In a similar context we ended up highjacking the memcpy function in order to be able to count the number of branches/misses/instructions and then remove it from the number seen by the upper level. This gives a more consistent view of the number of branches as the compiler choice of the memcpy variant is outside your counting.
On Apr 19, 2012, at 06:53 , Simone Pellegrini wrote:
> Enough with the context, this is what I am observing. At 16 MB there is a clear increase in the number of instructions and branch instructions (and this can be explained by my settings of eager_limit and max send size).
> However something weird already happens at 32K where I clearly see an increase in the number of branches and total instructions. The fact is that there are almost 0 branch instructions until 32KB and starting from 32KB to 16MB there is a linear increase. At 16MB there is another jump and then again linear increase.
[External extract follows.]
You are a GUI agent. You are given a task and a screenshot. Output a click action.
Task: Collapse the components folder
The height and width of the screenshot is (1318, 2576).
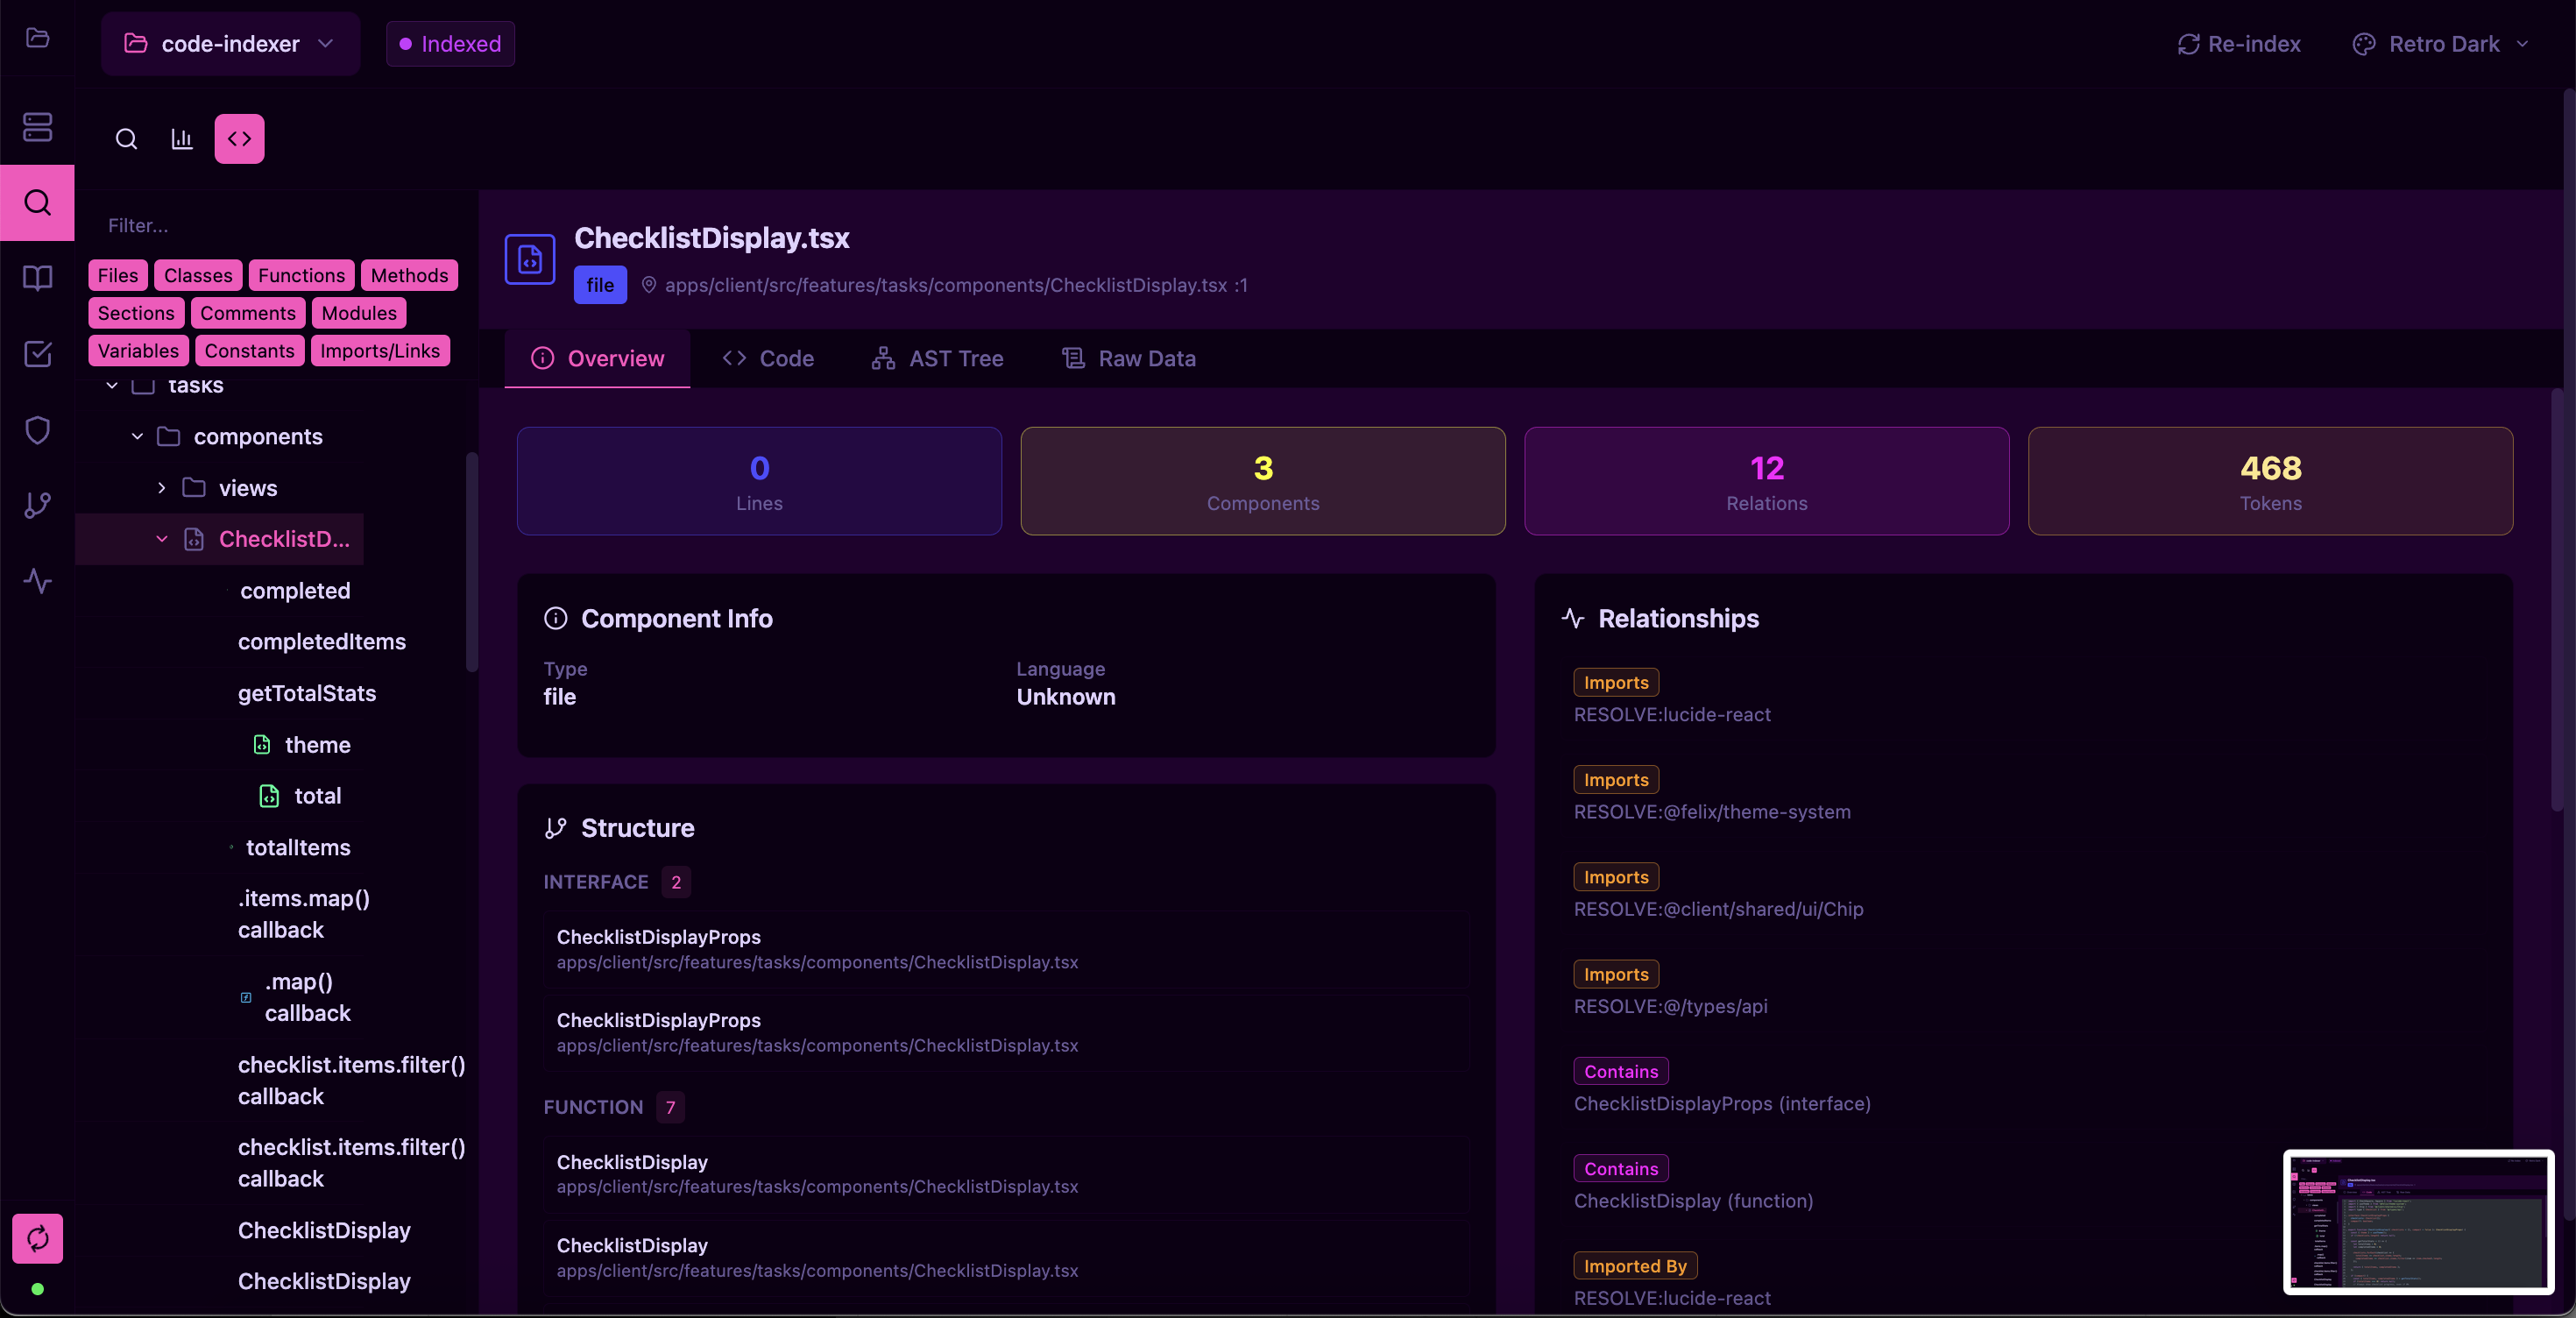coord(137,437)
> It seems that there is another threshold driving this behavior. I tried to set these other parameters for the SM BTL, btl_sm_fifo_size, btl_sm_exclusivity but nothing changed. For my understanding of MPI, this should be a kind of pipe-lining of the message which is being transferred by chunks (of probably 32KB size).
> How can I override this behavior? Is there any parameter I can set?
> I also noticed that while this is happening for the MPI_Send, the MPI_Recv operation behaves differently. For the receive routine there is no bump in terms of branch and total instructions. The increase is linear starting from 64 bytes. The increase of branch instructions slows down however after the 16MB threshold. My idea about that is that probably the receive is busy waiting for the message and therefore the number of branches grows proportionally with the time spent for the message to arrive.
> This is my hypothesis but you probably know better.
> graphs are attached. Thanks in advance for your help.